Michael Kreil is an open data activist, data scientist and data journalist who works at OpenDataCity, a Berlin-based data-journalism agency focusing on telling stories with open data. In this interview we talk about three of their projects, re:log, the Malte Spitz's data retention project, crowdflow.net, all based on the information that we and our devices are generating and traces that are being left behind. We discuss the de-anonymisation of data, creating tools for metadata analysis and why metadata might be the wrong word to use.
I have a problem with the term “metadata.” I don't think that this term is precise, because, simply put, the basic idea of metadata is that it's data about data. For example, if I take a photo, I can add data like the camera model, time and geolocation, so, the additional information about when and where the photo was shot is called metadata. But, for example, if I take a lot of photos, I can use the metadata contained in these photos to connect the location in which I took them with the time I took them. The metadata can be used to track me. So, from that point of view, metadata is the data itself, and that’s the interesting aspect, not the photos themselves.

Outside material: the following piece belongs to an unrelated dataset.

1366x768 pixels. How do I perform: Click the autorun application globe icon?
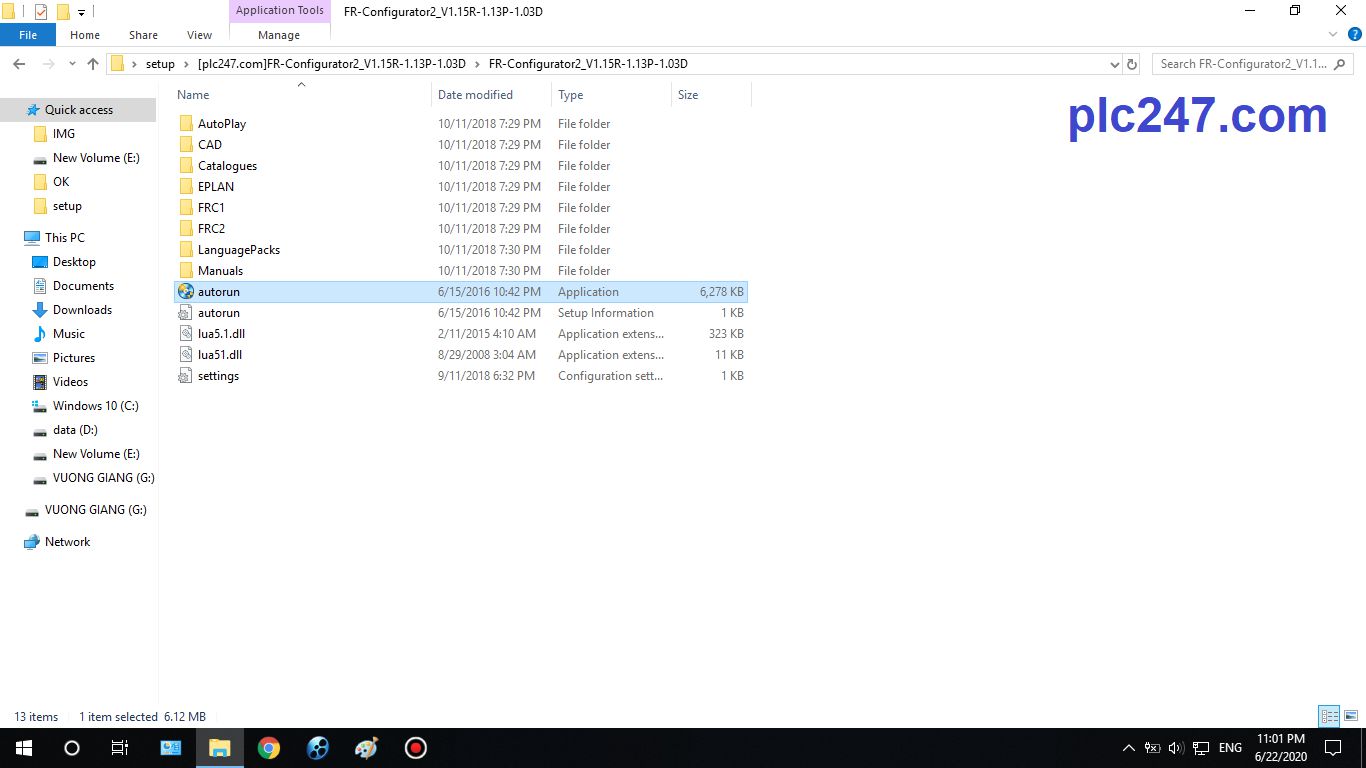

I think that only people who add data to the data can use the term metadata. But, in general, from a public point of view, everything is data, which is usually about persons. So let's stop calling it metadata.
The interesting thing is that metadata seems to be some kind of a by-product, yet it can be used to analyse certain behaviours, of political and social nature, for example. Let’s take something simple as an example, like a phone call. Making a phone call doesn't seem very important. It's hard to analyse one million phone calls or one million photos, with the analysis being based on speech recognition or face detection, both fields still being in a state of technological development. But it's pretty easy to analyse the metadata contained within them, because metadata has a simple, standardised format for every phone call: there is the date, the timestamp, the location and numbers of the caller and the callee. This standard allows us to analyse a huge amount of metadata in one big database. For example are there instances happening in the population that are represented in the metadata, such as who has depression or who is committing adultery?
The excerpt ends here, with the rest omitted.